We all know that a gradient lets us create a transition between two colours – or sometimes two different transparency values. Something similar to the one below…

Illustrator-Strokes-1

In this example, the rectangle has a fill gradient which starts from cyan then blends its way through red, green, blue and finally ends up as magenta.

But what if you wanted to apply that gradient to a stroke? Illustrator makes this otherwise tedious task quite simple.

First, create a line. Any line. In this example, we used the spiral tool with a variable width profile and transformed the shape to achieve this result.

Illustrator-Strokes-2

Then to apply the default gradient to this shape, first press X on your keyboard. This will bring the stroke in front of the fill, so when you apply a colour or a gradient only the stroke will be affected.
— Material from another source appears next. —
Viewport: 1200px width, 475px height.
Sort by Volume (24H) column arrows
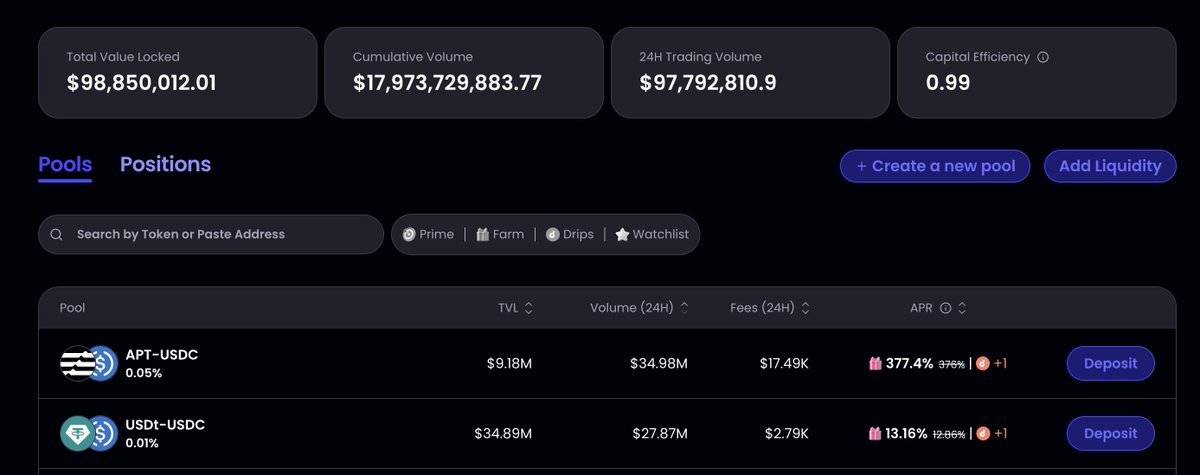click(x=684, y=308)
To apply the gradient to this stroke, now press the forward slash key (/) and you should see a black and white gradient on the stroke.

Go to the Gradient Panel and create a custom gradient using the editor. Ours looks like the one below:

Illustrator-Strokes-3

This will apply the gradient within the stroke. That means the left side of your stroke will be the first colour, and the right side of it will be the last one.

But what if your stroke isn’t left-to-right? What if it is going around in a circle? For those kinds of situations, you will need to use one of three Stroke options in the gradient panel. These will apply gradients within, along, or across the stroke and the results will look like the ones below respectively.